Source document:

<<<<

How to Read an AUT File

At present, there is one single CADP tool, bcg_io , that directly reads AUT files. This is a design decision to stop maintaining multiple parsers. bcg_io is the reference parser for the AUT format. It has command-line options to enable or disable label parsing.

The easiest way to read an AUT file is to first convert it to BCG using the bcg_io tool, and then opening the resulting BCG file using the bcg_read application programming interface, which provides primitives and data structures for loading and accessing the labelled transition system in memory.

Otherwise, it is always possible to write a new parser for the AUT format. The simplest approach is to write it manually. There is yet an involved point: when reading an AUT file, quoted labels should not be parsed from left to right, as it is not possible, upon occurrence of a double quote character, to immediately decide whether this character marks the end of the label, or if it is just a double quote present in the middle of the label (technically, this is a shift-reduce conflict in the grammar).

>>>>

Work instructions:
A - Go through the passage on reading AUT files and list each thing it says about the bcg_io tool.
B - Using the passage on reading AUT files, answer these:
(i) Why does CADP have only one tool that reads AUT files directly?
(ii) What does the bcg_read application programming interface provide?
(iii) What is the technical name for the double quote problem when parsing quoted labels?
C - Carry the passage on reading AUT files further, picking up right after its final sentence.

Given data:
<<<<

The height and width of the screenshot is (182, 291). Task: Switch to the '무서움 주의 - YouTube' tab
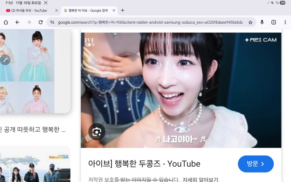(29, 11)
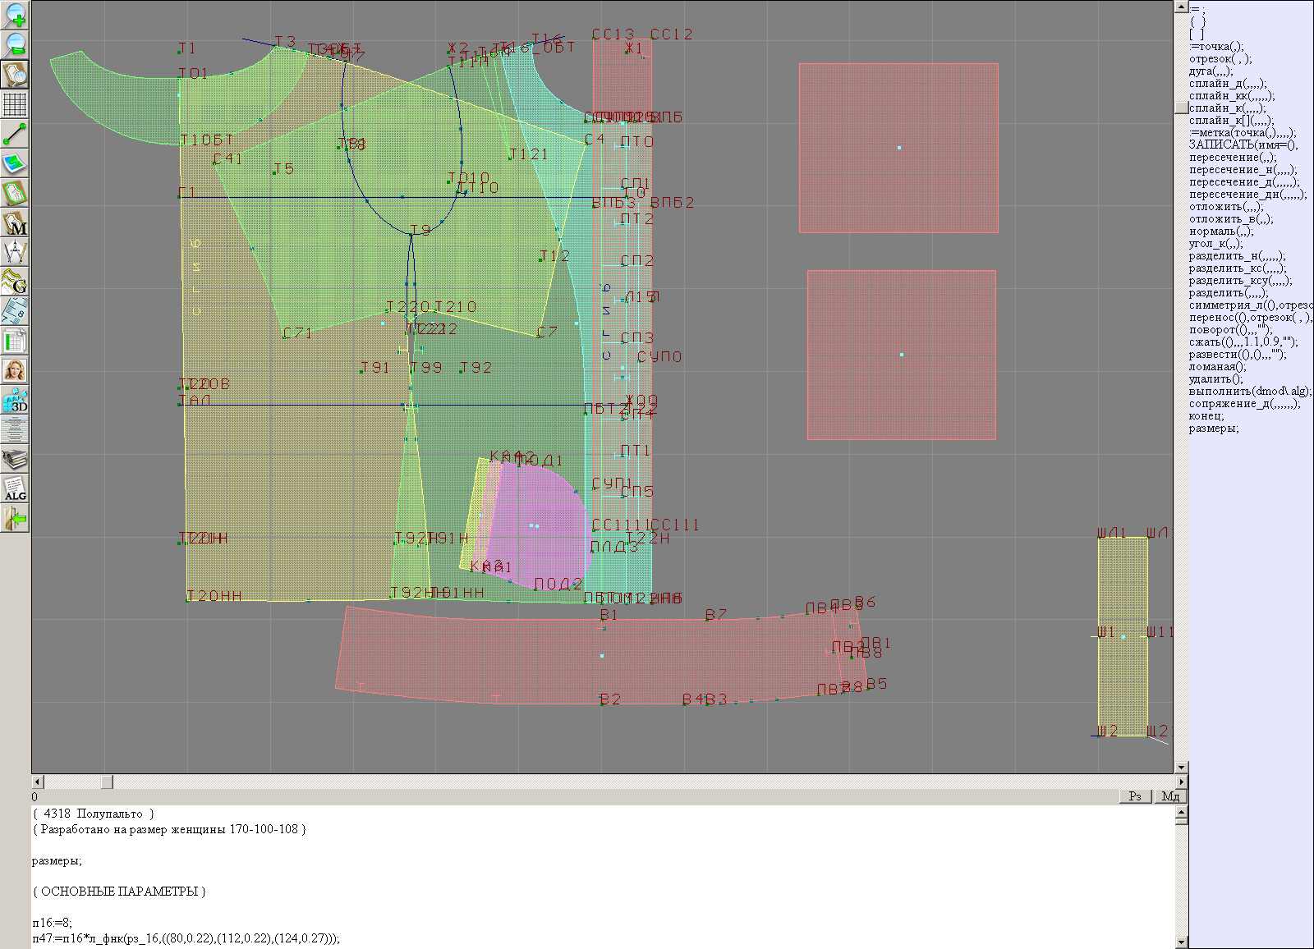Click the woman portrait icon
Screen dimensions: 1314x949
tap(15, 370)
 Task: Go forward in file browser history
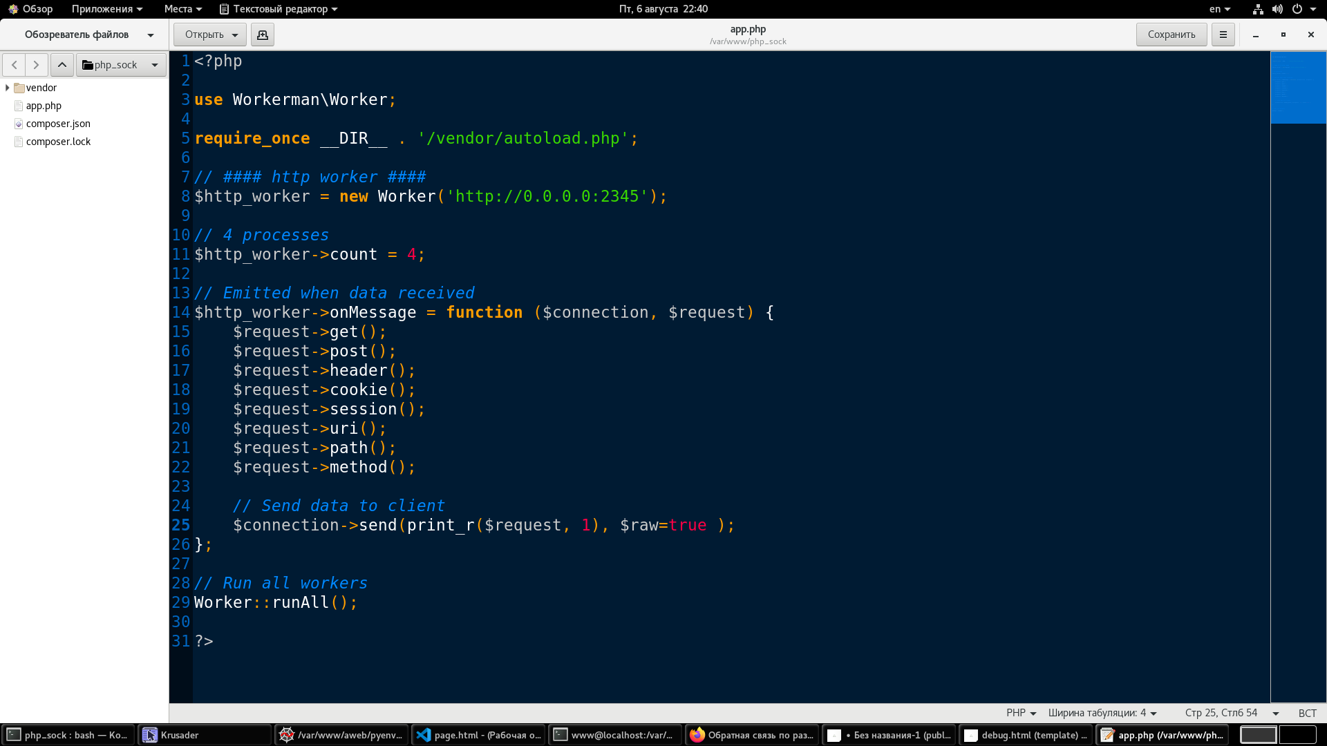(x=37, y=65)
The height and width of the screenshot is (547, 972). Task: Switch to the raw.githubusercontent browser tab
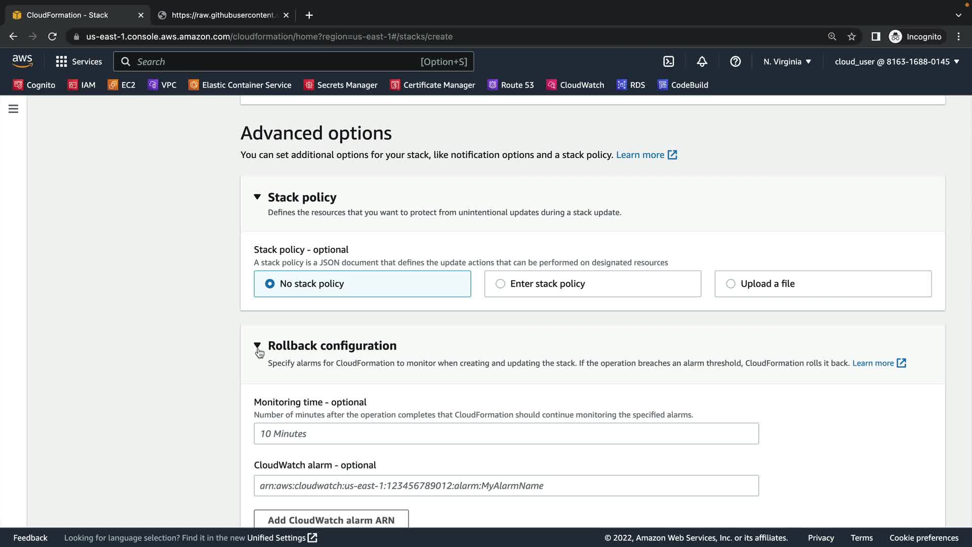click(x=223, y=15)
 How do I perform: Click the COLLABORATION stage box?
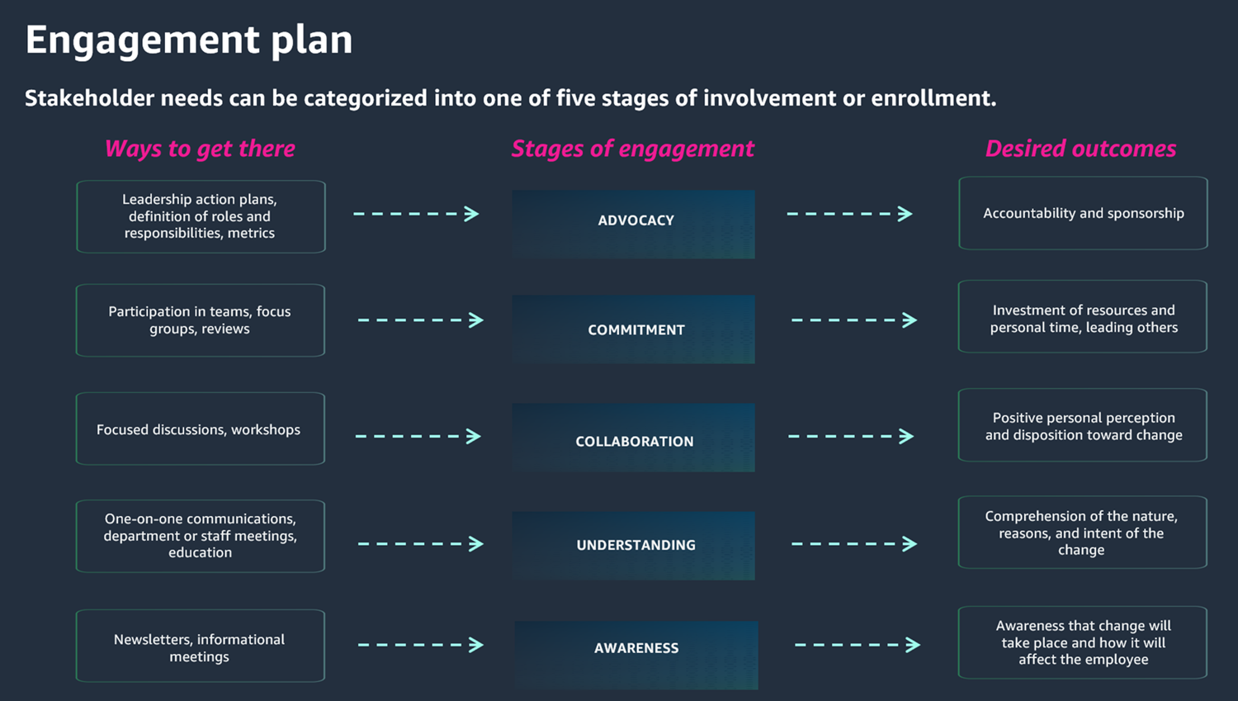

>>>>

Written responses:
A -
- It is the only CADP tool that directly reads AUT files.
- It is the reference parser for the AUT format.
- It has command-line options to enable or disable label parsing.
- It can convert an AUT file to BCG.

B -
(i) It was a design decision to stop maintaining multiple parsers.
(ii) Primitives and data structures for loading and accessing the labelled transition system in memory.
(iii) A shift-reduce conflict in the grammar.

C -
The recommended way of parsing quoted labels is to read the entire transition line in a buffer and search for the leftmost and rightmost double quotes, e.g., using the POSIX functions strchr() and strrchr(). The quoted label is the sub-string of characters located between these two double quotes.

As an alternative to manual writing, a parser generator may be used, but one should keep in mind that the AUT format cannot be simply parsed from left to right because double quotes are allowed inside labels. Using a parser generator will only work if the generated parser can perform lookahead and take decisions based upon the right-hand context to resolve shift-reduce conflicts. If so, the double quote that terminates a label can be characterized as any double quote that is followed by no other double quote before the end of line.

History of the AUT Format

An early version of the AUT format was defined in 1987, as part of the VENUS tool [Sor87] for the verification of communicating systems. Because this tool was written in Prolog, the file format for describing automata was naturally a set of Prolog clauses. For instance, the transition relation of a given automaton A was described as a set of clauses of the form: A (state1, label, state2).

The actual AUT format was defined in 1988, as part of the ALDEBARAN tool [Fer88] for the verification of communicating processes. The Prolog-clause style of the VENUS format was kept (for instance, on the first line), sometimes with simplifications (for instance, the automaton name A was dropped from each transition clause).

In 1989, Hubert Garavel extended the syntax with labels between double quotes, so as to provide support for the labelled transition systems generated from value-passing LOTOS specifications.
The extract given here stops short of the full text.